Time to Tear it Apart

WESTMINSTER PRESBYTERIAN CHURCH
February 27, 2012
First Sunday in Lent
Rev. Mark R. Bradshaw-Miller
Mark 1:9-15; I Peter 3:18-22
“Time to tear it apart”

It may come as some surprise, but when I was a child, I hated to read. I would read three pages and have no idea what I had read. It took so much effort that even reading CliffsNotes, or what is today called SparkNotes, was a chore. This all changed one day when I found a story that captured my imagination. And what was it that brought me to a love of reading? Metamorphosis by Franz Kafka!

For those of you who know the story this probably explains a great deal about me. But for those who have not had the pleasure let me recap the story. Greogor Sampsa is a travelling salesman doing a job he does not like. One morning he wakes up to find he has become a hideous bug. The rest of the narrative tells the story of the havoc that is unleashed with his family and his own life. While Metamorphosis is like most of Kafka’s works expressing futility, it is also a story of what happens when our perceptions and views change, when our lives change. When we change our practices or when people around us treat us differently our perception changes. And when our perception changes whole new possibilities open up before us. How is that for putting a positive spin on a fatalistic story?!

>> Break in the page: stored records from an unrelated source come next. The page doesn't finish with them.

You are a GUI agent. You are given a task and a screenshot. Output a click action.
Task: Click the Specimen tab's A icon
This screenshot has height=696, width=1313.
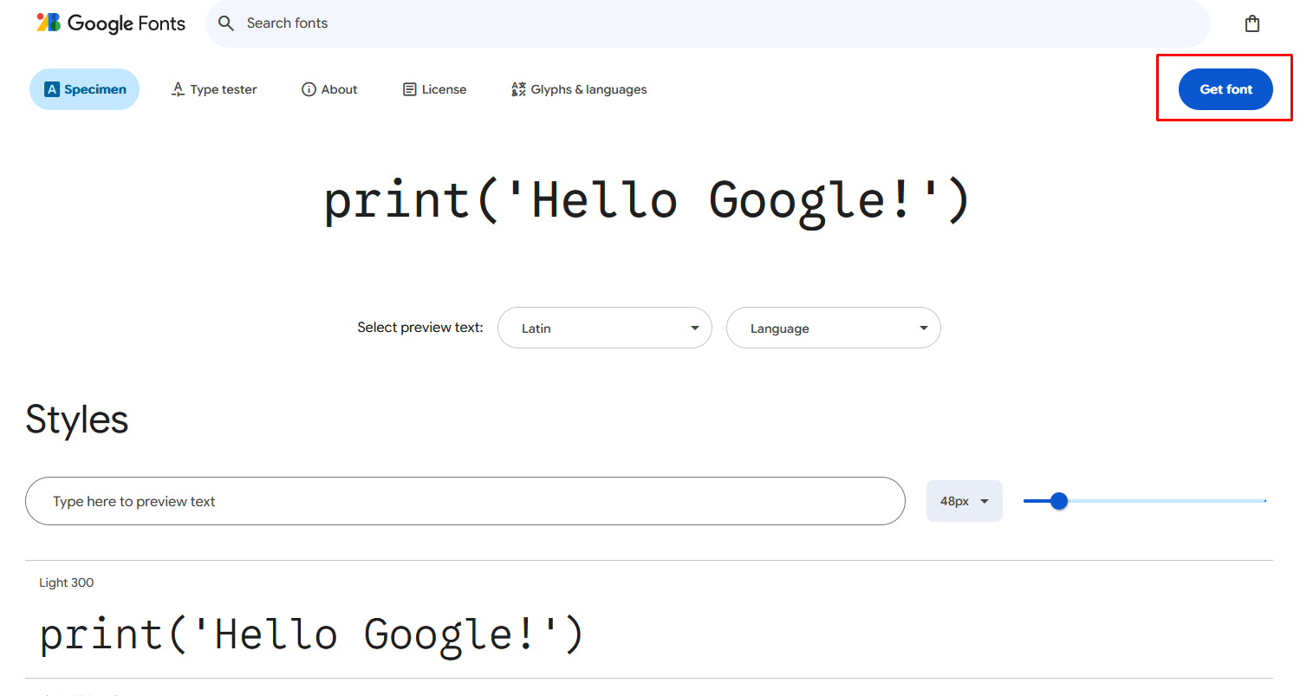(52, 89)
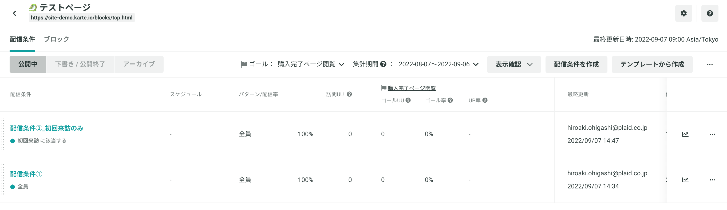Screen dimensions: 727x210
Task: Open settings via the gear icon
Action: [x=683, y=13]
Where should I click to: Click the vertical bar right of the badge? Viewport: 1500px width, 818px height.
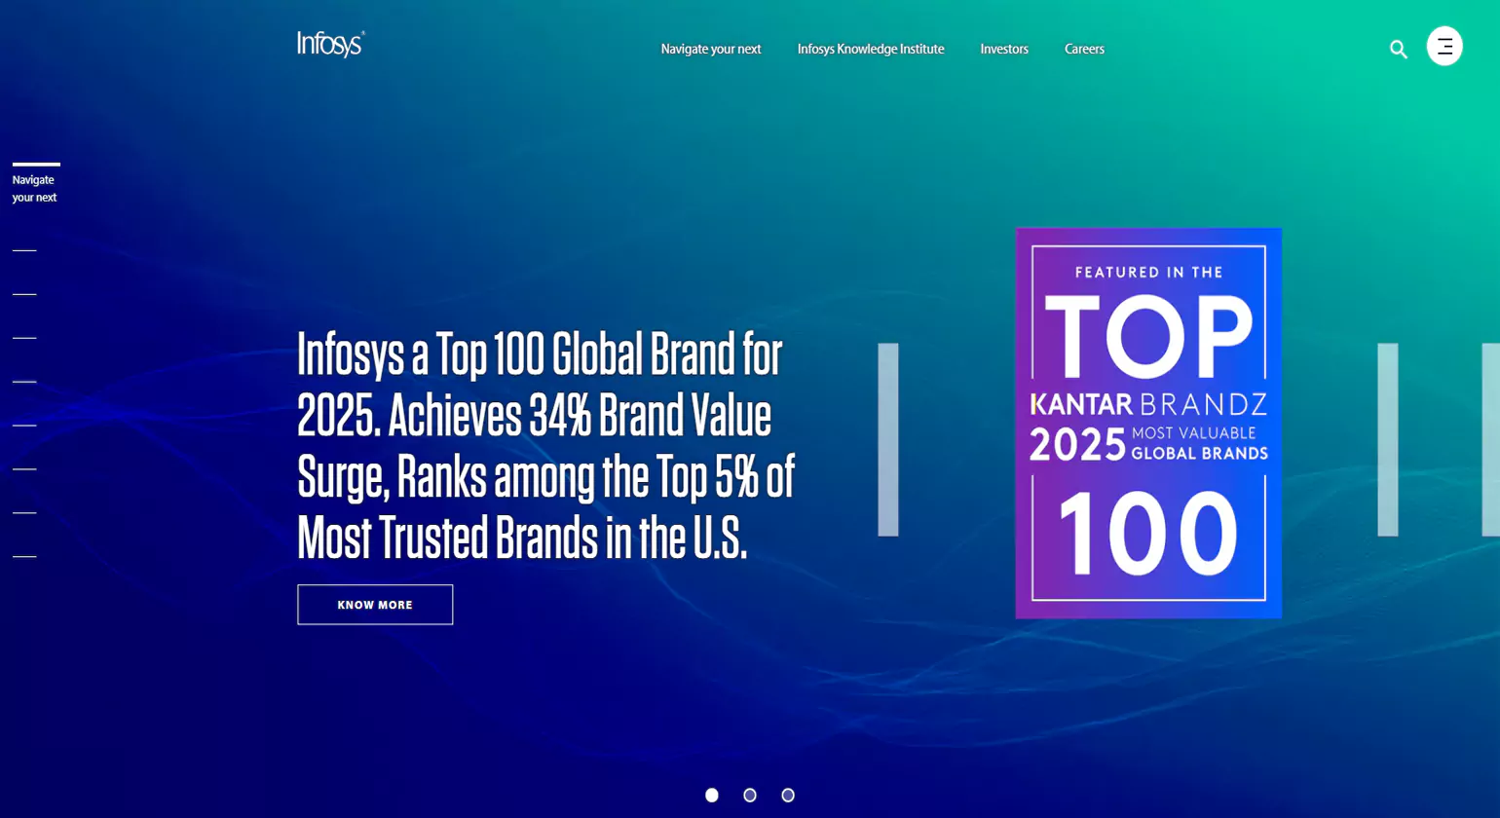coord(1387,439)
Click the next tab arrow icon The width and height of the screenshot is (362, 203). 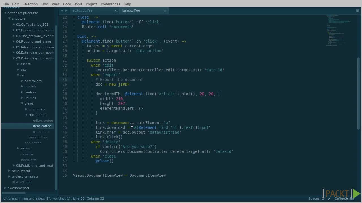(66, 10)
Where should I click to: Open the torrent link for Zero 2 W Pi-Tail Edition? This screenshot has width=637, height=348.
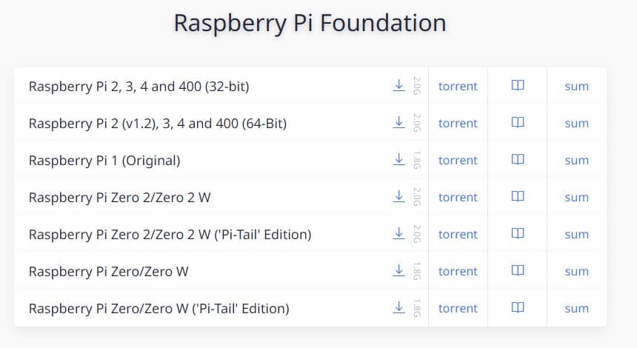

At many of the baptisms which have occurred in the church, even the recent adult baptisms, they have been joyous celebrations. However, it is something that should give us pause. When Paul talks about our baptism into Jesus he says, “Do you not know that all of us who have been baptized into Christ Jesus were baptized into his death?” I do not know about you, but this does not sound like good news. Welcome to the sacrament of baptism, welcome to the community of believers; know your sins are forgiven and be at peace. Oh, and by the way, you get a death on the cross like Jesus. It sounds like we are confronted with another fatalistic story that has to be twisted a bit to find the good news.

This story is only fatalistic if Jesus had no choice and if there was no possibility of transformation. Jesus did not have to die because God said so. God is not an angry child abuser who requires the sacrifice of his son so that what he created, that turned out to be imperfect, could be saved. But this is the kind of thing we do not often like to talk about. However, the good news in what sounds like a bad news story, is that it did not have to happen that way. Jesus invites people to join in following him. Participating in his baptism is to do just that. But it does have consequences.

The world in which we live does not take kindly to change. The powers of the world, our selfish desires backed up with military and political power have and will continue to wreak havoc around the globe. Those powers will not be given up easily and do not like to be challenged. So in this way, we say that Jesus’ death was inevitable. What keeps it from being just another tragic story is that the tomb was empty. In the end, we are not left to our own devices. Love wins! The power of love will overcome even death. But the road there might be a bit bumpy to say the least.

The scene at the Jordan has been depicted in many ways. Most of them look serene and holy. All the people can see the heavens open up, the dove descending upon Jesus and God speaking from the sky. However, that is not what happens. It is only Jesus who hears the voice, and sees the heavens and the dove. As he comes up out of the water, Jesus is the only one who knows that everything has changed. And, as we read the story, we, too, are shown that everything has changed.

When the heavens open up it is a tearing of the heavens. It is a sign that the world will never be the same. However, no one knows it yet. That is how all revolutions begin. By the time it makes it to CNN, things have been happening for a while. The tearing of the heavens becomes a sign to Jesus that he must now live this new reality for all to see. And so he heals, and teaches, and feeds, and calls us to do the same. The very beginning of our faith is a radical tearing apart of the current arrangement which ought to give us pause. And it ought to keep us mindful of the need to open our eyes and look for signs of God’s activity all around us.

In the movie Dead Poets Society, Robyn Williams is committed to helping a group of very privileged boarding school boys see the world in new ways. In one scene he invites the students to come to the front of the classroom, stand on his desk and repeat a line of poetry from Walt Whitman. He is inviting them to hear the poetry in new ways. Some of the boys treated it as a joke but others could see the heavens torn apart and a new world begun.

That is the story of our faith. It is the story of Lent to which we now move. We, who know the stories, or assume we know the stories so well, must look for ways to hear the voice of God and see the heavens torn apart. The journey of Lent is meant to help us break with the past and break out of familiar patterns. Some of the opportunities for change may come from external sources. People may see when we turn into hideous bugs. Other times we will be forced by teachers to change our perspective. But the most lasting changes we will face are the ones where God invites us to recognize the tears in the fabric of the status quo. And when that happens, when it happens deep down in us, then we will be able to face the brokenness in the world and continue on knowing that the broken places may just be the places of new life. Amen.